PTC Finds Pa. Region's Tech Industry Marked by Increased Wages, Job Loss

April 05, 2004

A significant reduction in employment among southwestern Pennsylvania's technology industries in 2002 was not enough to offset signs of a turnaround, according to new data released by the Pittsburgh Technology Council (PTC). Over the second half of the year, a turnaround began to emerge and technology companies accounted for nearly 17.5 percent of the region’s workforce, PTC's annual State of the Industry Report shows. The region's technology industries also experienced an average 4 percent increase in annual wages.

Released last month, the PTC report attempts to take a deeper look at the emerging technology clusters found in southwestern Pennsylvania. The updated report considers the contributions of technology companies to the 13 counties comprising the region, drawing on growth numbers from 2002.

In all, thirteen key industry clusters are identified by PTC. Covered in this year's edition of the State of the Industry Report are eight new clusters, including: system-on-a-chip, data storage, nanotechnology and micro-electro mechanical systems, cyber security, tissue engineering and regenerative medicine, electro-optics, robotics, and fuel cells. The report details the importance and future contributions of these technologies for southwestern Pennsylvania.

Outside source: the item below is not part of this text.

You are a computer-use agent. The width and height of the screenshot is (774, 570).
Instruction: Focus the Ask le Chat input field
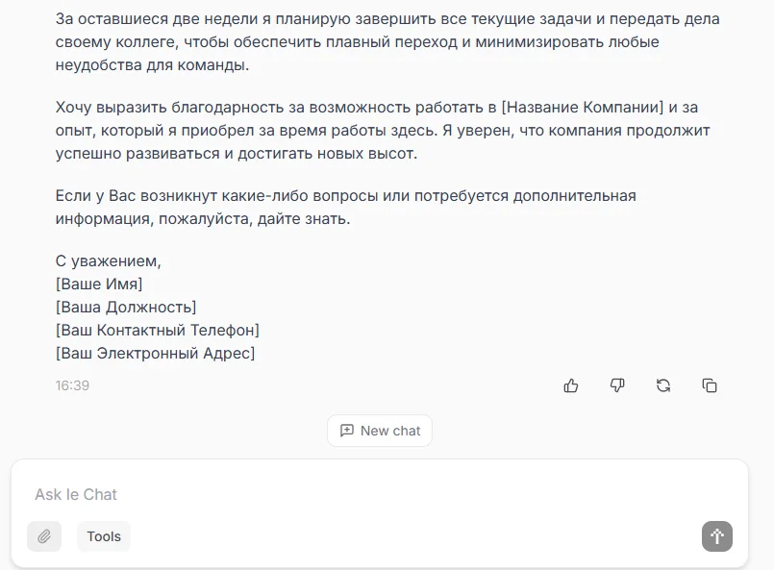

The region's tech industry took a hit during 2001-2002, losing 400 tech companies and 5,000 tech jobs, the report observes. PTC notes, however, that wages have increased in each of southwestern Pennsylvania's existing five clusters. Information technology led all sectors with an average 11 percent wage increase across the metropolitan statistical area. As an example, the average annual wage for the software sub-cluster was the highest in the report at $71,300.

PTC also indicates that the region's universities have experienced growth in research and development (R&D) spending, fueled by activity in the life sciences. For 2002, Carnegie Mellon University reported a sharp increase of 58 percent in R&D spending over the prior year, while the University of Pittsburgh reported an 8.5 percent increase in the category. Combined, the two universities accounted for an all-time high of 76 patents, a 13 percent increase.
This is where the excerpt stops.